FishWIKS members Erin Keenan, Shelley Denny, and Amber Giles presented their research at the Communities, Conservation and Livelihoods conference, co-hosted by the Community Conservation Research Network (CCRN) and the International Union for Conservation of Nature (IUCN) at St. Mary’s University May 28-30.
The conference considered how communities around the world are working to support sustainable livelihoods through their efforts in environmental conservation and how policies and programs can bolster this work.
Erin presented her paper, “Mobilizing Inuit Qaujimajatuqangit in Narwhal Management through Community Empowerment: A Case Study in Naujaat, Nunavut”, which was published in the March edition of the journal Arctic and examines the relationship between government regulation of narwhal harvesting and the use of Inuit Qaujimajatuqangit for narwhal management decision-making.

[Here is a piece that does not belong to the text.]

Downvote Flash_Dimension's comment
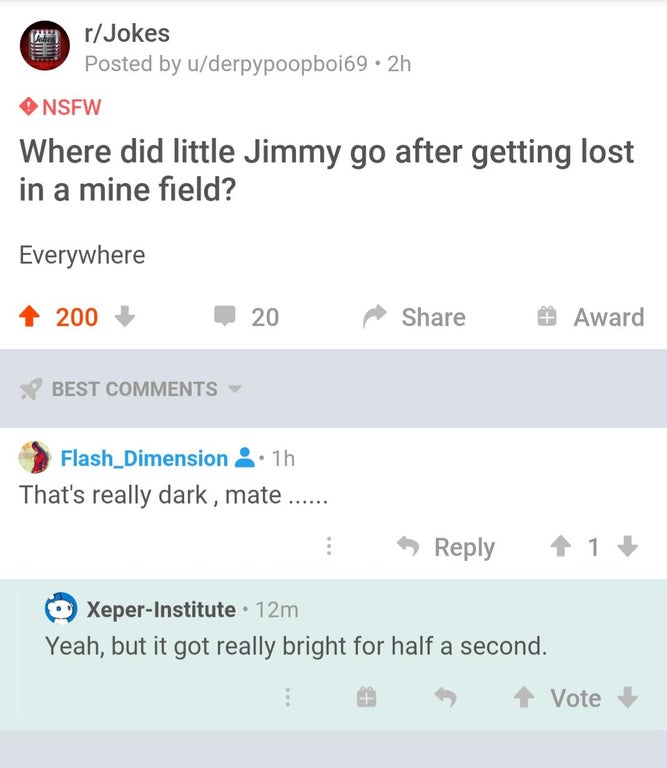click(x=627, y=547)

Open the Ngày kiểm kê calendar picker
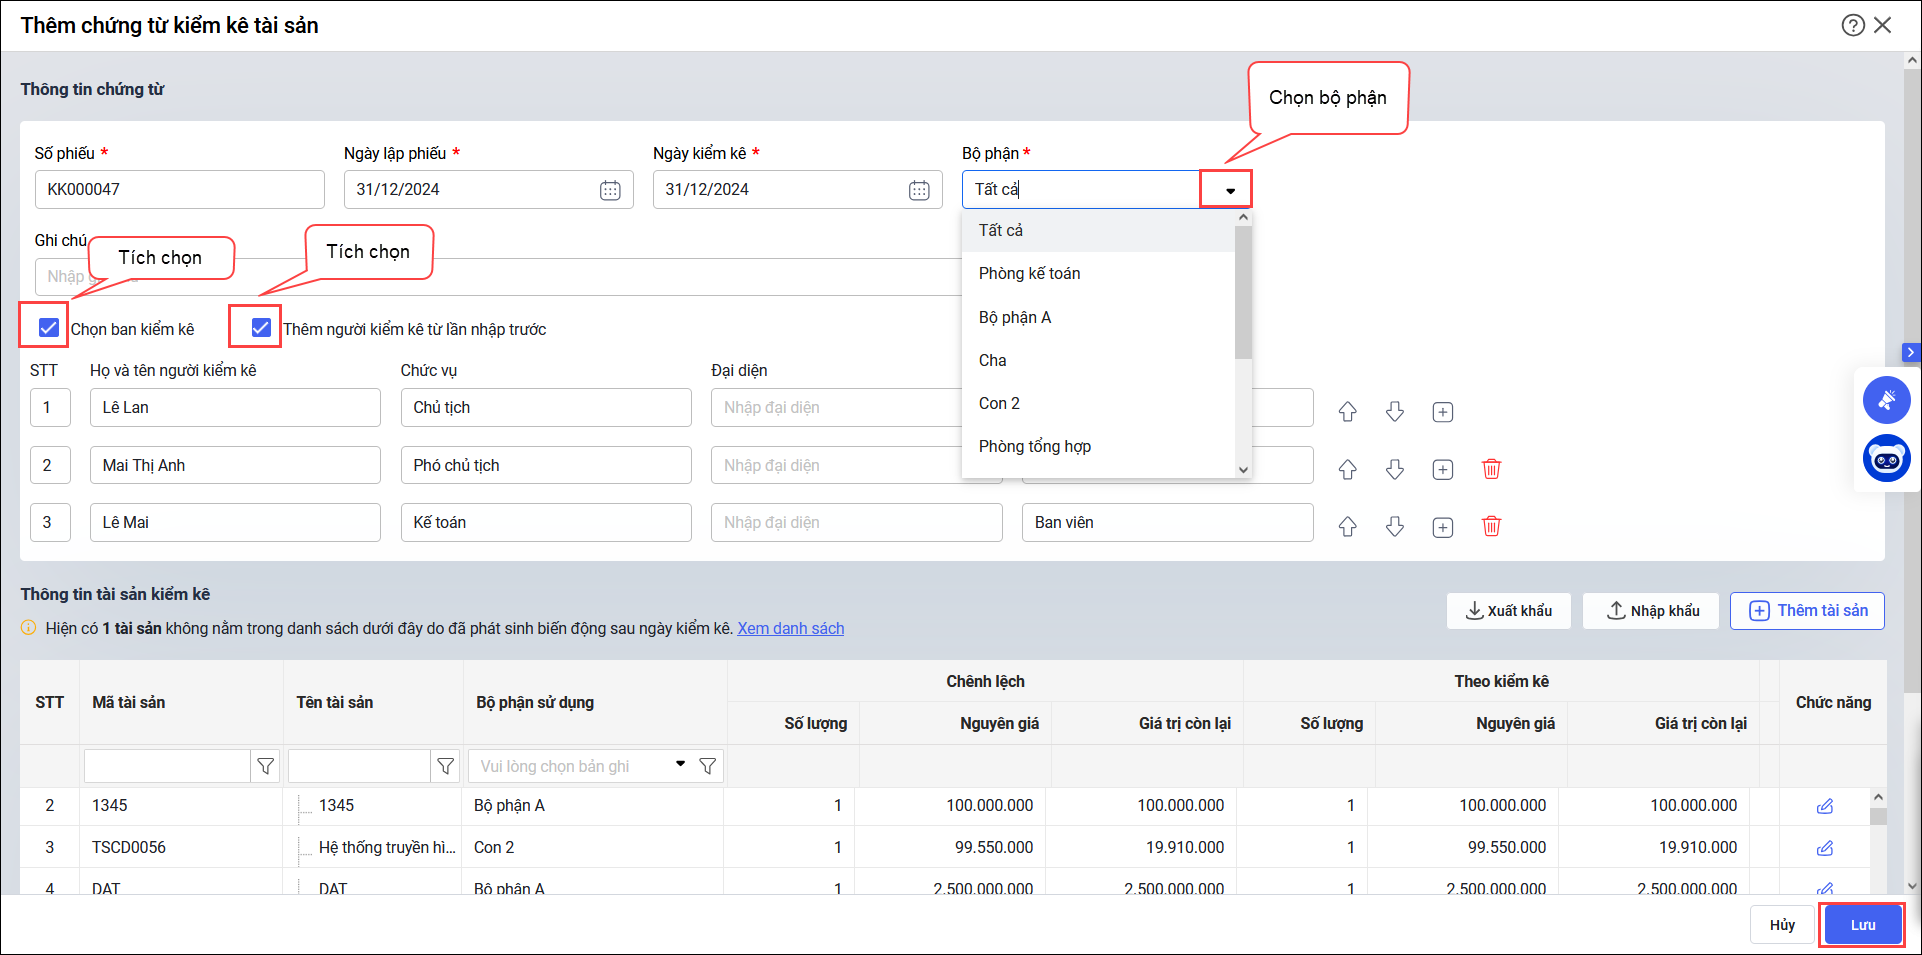coord(919,190)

You can see a PDF of her presentation here [PDF – 960 kB].
Amber presented her paper, “Improving the eel fishery through the incorporation of Indigenous Knowledge Systems into policy level decision making: A case study, Eskasoni First Nation”. Drawing on research done in the course of the FishWIKS research project, “How do we know what we know?”, the paper explores the relationships between community beliefs and values and eeling practises, and the limitations of current DFO efforts to incorporate Indigenous Knowledge into fisheries management policies.
You can see a PDF of her presentation here [PDf – 2.7 MB].
Shelley presented her paper, “Balancing Community Autonomy with Collective Identity: Mi’kmaq Decision-Making in Nova Scotia”, which examines the historical and legal contexts of the current model of Mi’kmaq decision-making in Nova Scotia, and considers its strengths and its challenges.
You can see a PDF of her presentation here [PDF – 900 kB].